Lello walked over to it while I kept my distance. He knelt down and in the very moment that he cautiously touched the chain, a blindingly bright bolt of lightning exploded in the sky, followed by heavy thunder. I fled, with Lello right behind me, ashen with fear.
“See?” I said out of breath.
“Yeah.”
“Would you go down there with me?”
“No.”
“What kind of friend are you?”
“There’s a chain.”
“We can break the chain.”
“You can’t break chains.”
“You’re just chicken. If you don’t want to, I’ll ask friend of mine.
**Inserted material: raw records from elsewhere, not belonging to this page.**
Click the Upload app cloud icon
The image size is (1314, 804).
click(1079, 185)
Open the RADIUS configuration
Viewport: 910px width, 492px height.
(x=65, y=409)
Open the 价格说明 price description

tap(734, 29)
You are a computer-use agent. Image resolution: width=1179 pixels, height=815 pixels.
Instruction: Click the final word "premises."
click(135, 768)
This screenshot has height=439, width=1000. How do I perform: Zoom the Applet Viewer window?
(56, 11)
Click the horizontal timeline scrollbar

She’s not afraid of anything.”
And then something utterly mind-boggling happened.
“You mean the girl from Milan?” Lello asked with a wicked smile.
That’s when I found out that the girl of my dreams had a nickname, and that I wasn’t the only one who had noticed her. But there was more. Apparently, it was a well-known fact that when it was sunny, I either stood at my window ogling her or loitered outside the front door to her building. Admit it!
I retreated into my usual silence, but not before saying vafanculostrunznunmeromperpcàzz, the magic formula I used when no one understood just how special I was and what great things I’d go on to accomplish one day.